Court Opinion

ID: 3632811
Source: CourtListenerOpinion
Date Created: 2016-07-06 00:11:52.1363+00
Date Added: 2024-06-11T14:25:48.170803
License: Public Domain

An examination of the facts and the law of this case has led me to a conclusion that the views which the supreme court have taken of it are correct.
A subsequent delivery and acceptance of a part of the malt, under the contract, as found by the jury, is sufficient to take the case out of the statute. (Sprague v. Blake, 20 Wend. R. 61, and cases there cited; also, Vincent v. Germond, 11J.R. 283.)
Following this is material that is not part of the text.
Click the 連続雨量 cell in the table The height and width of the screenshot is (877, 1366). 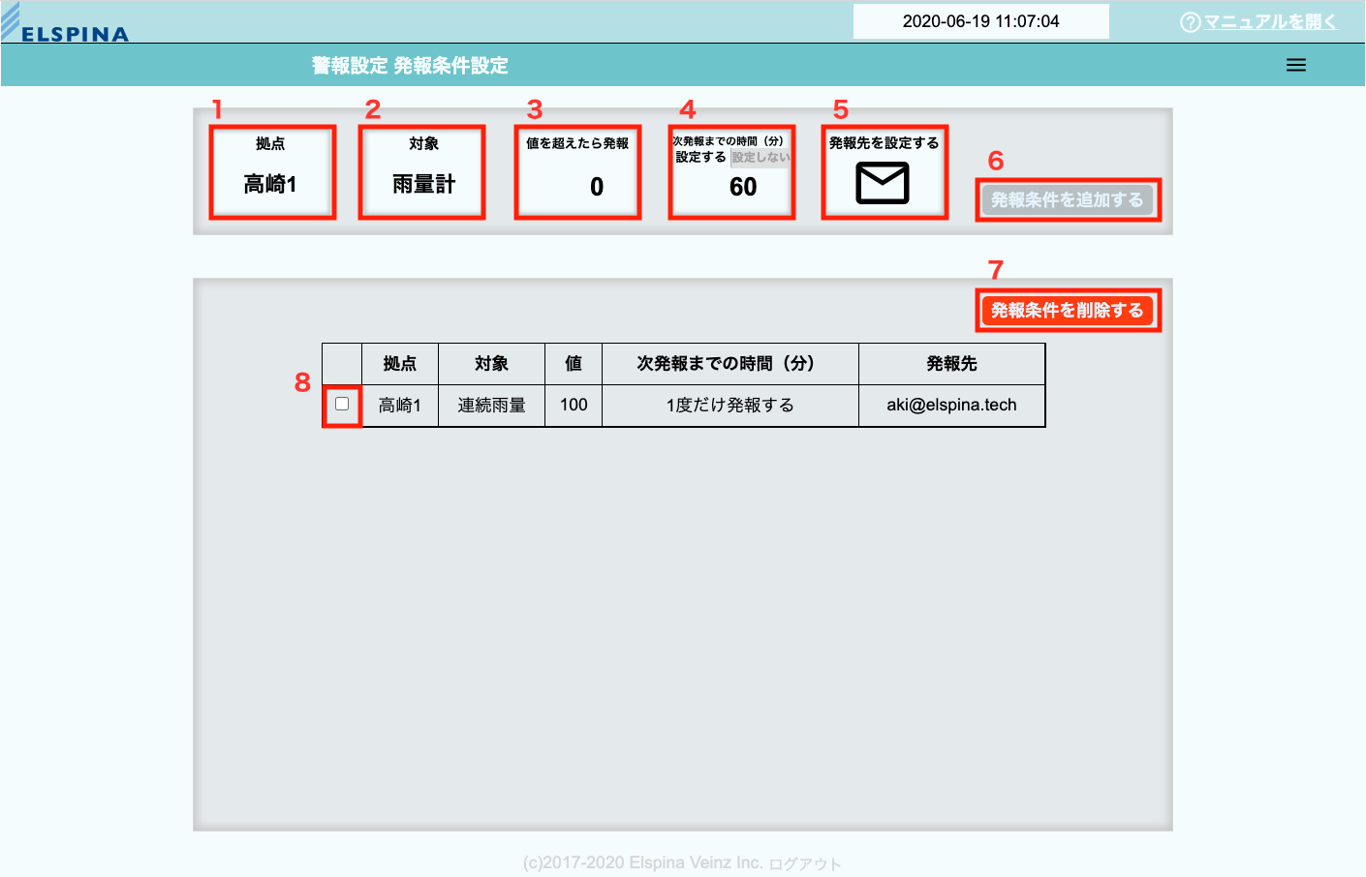coord(491,405)
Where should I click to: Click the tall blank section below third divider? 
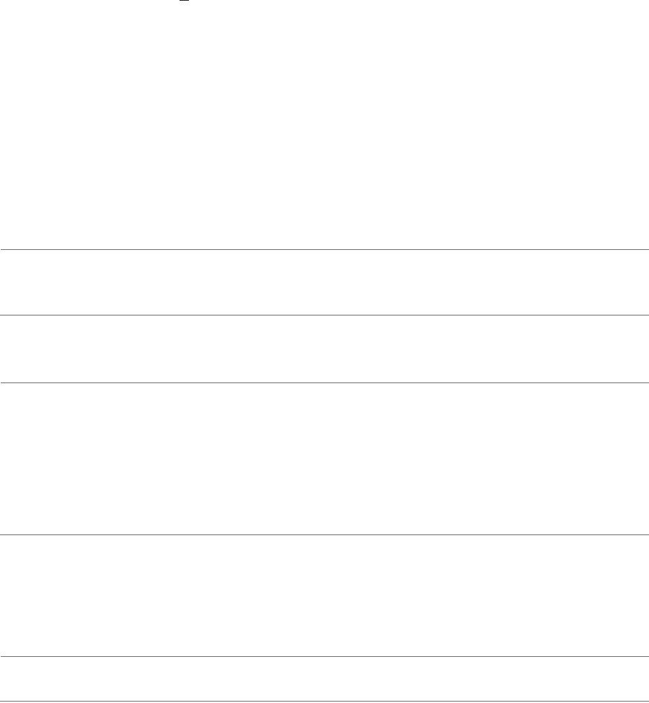click(x=325, y=459)
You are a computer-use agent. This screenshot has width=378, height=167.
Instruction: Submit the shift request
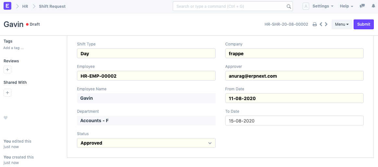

The instruction asked for by the appellant in regard to the second agreement did not go far enough to cut off the respondent's right of recovery on the first one. The rule is well settled, that when a right of action has accrued, it can only be destroyed by a release under seal, or the acceptance of something in satisfaction. Admitting, as claimed by the appellant, that a new agreement may be substituted in the place, and in satisfaction of a previous one already broken, the instruction asked, failed to reach the gist of the matter, viz., that the new agreement was made and accepted in lieu and satisfaction of the prior one; it only covered the fact that the new agreement embraced the malt already delivered. Nor on the proof could it go farther, as there was none to shew that the parties intended, by the new agreement, to embrace a satisfaction of the damages for the breach of the former one.
The testimony provisionally admitted on the trial, under objection, relative to the damages, was seasonably and distinctly excluded from the case, and the question of damages submitted to the jury on proper grounds.